Client Selection for Federated Learning with Heterogeneous Resources in Mobile Edge

Takayuki Nishio, Ryo Yonetani

I Introduction

A variety of modern AI products are powered by cutting-edge machine learning (ML) technologies, which range from face detection and language translation installed on smartphones to voice recognition and speech synthesis used in virtual assistants such as Amazon Alexa and Google Home. Therefore, the development of such AI products typically necessitates large-scale data, which are essential for training high-performance ML models such as a deep neural network. Arguably, a massive amount of IoT devices, smartphones, and autonomous vehicles with high-resolution sensors, all of which are connected to a high-speed network, can serve as promising data collection infrastructure in the near future (e.g., ). Researchers in the field of communication and mobile computing have started to interact with data science communities in the last decade and have proposed mobile edge computing (MEC) frameworks that can be used for large-scale data collection and processing .

Typically, MEC frameworks assume that all data resources are transferred from data collection clients (IoT devices, smartphones, and connected vehicles) to computational infrastructure (high-performance servers) through cellular networks to perform their tasks . However, this assumption is not always acceptable when private human activity data are collected, such as life-logging videos, a history of e-mail conversations, and recorded phone calls. On one hand, such private activity data would be a key factor for improving the quality of AI products that support our daily life, which include not only AI-related apps on smartphones and virtual assistants but also AI-powered smart cities. On the other hand, uploading these data directly to computational infrastructure is problematic as the data could be eavesdropped by malicious users in a network to compromise client’s privacy.

To address this fundamental privacy concern, one work has recently been presented by the ML community: Federated Learning (FL) . As illustrated in Fig. 1, FL iteratively asks random clients to 1) download parameters of a trainable model from a certain server, 2) update the model with their own data, and 3) upload the new model parameters to the server, while asking the server to 4) aggregate multiple client updates to further improve the model.
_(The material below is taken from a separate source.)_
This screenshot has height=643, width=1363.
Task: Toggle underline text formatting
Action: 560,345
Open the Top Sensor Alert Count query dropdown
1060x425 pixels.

In exchange for requiring data collection clients to install a certain level of computational resources (e.g., a laptop equipped with reasonable GPUs, autonomous vehicles with moderate computational capacities ), the FL protocol allows the clients to keep their data secure in their local storage.

In this work, we focus on the implementation of the abovementioned FL protocol in practical MEC frameworks. We believe that our work will influence the future development platform of various AI products that require a large amount of private activity data to train ML models. In particular, we consider the problem of running FL in a cellular network used by heterogeneous mobile devices with different data resources, computational capabilities, and wireless channel conditions. Unfortunately, a direct application of existing FL protocols without any consideration of such heterogeneous client properties will make the overall training process inefficient. For instance, when some clients are with limited computational resources, they will require longer time to update models. Moreover, if the clients are under poor wireless channel conditions, that will result in longer update time. All such problems will delay the subsequent server’s aggregation step necessary to continue the training process.

Our main contribution is a new protocol referred to as FedCS, which can run FL efficiently while an operator of MEC frameworks actively manages the resources of heterogeneous clients. Specifically, FedCS sets a certain deadline for clients to download, update, and upload ML models in the FL protocol. Then, the MEC operator selects clients such that the server can aggregate as many client updates as possible in limited time frames, which makes the overall training process efficient and reduces a required time for training ML models. This is technically formulated by a client-selection problem that determines which clients participate in the training process and when each client has to complete the process while considering the computation and communication resource constraints imposed by the client, which we can solve in a greedy fashion.

We evaluate our approach with a realistic large-scale training of deep neural networks for object classification on a simulated MEC environment, where client data were generated using publicly-available large-scale image datasets. Our experimental results reveal that the FedCS can complete its training process in a significantly shorter time compared to the original FL protocol.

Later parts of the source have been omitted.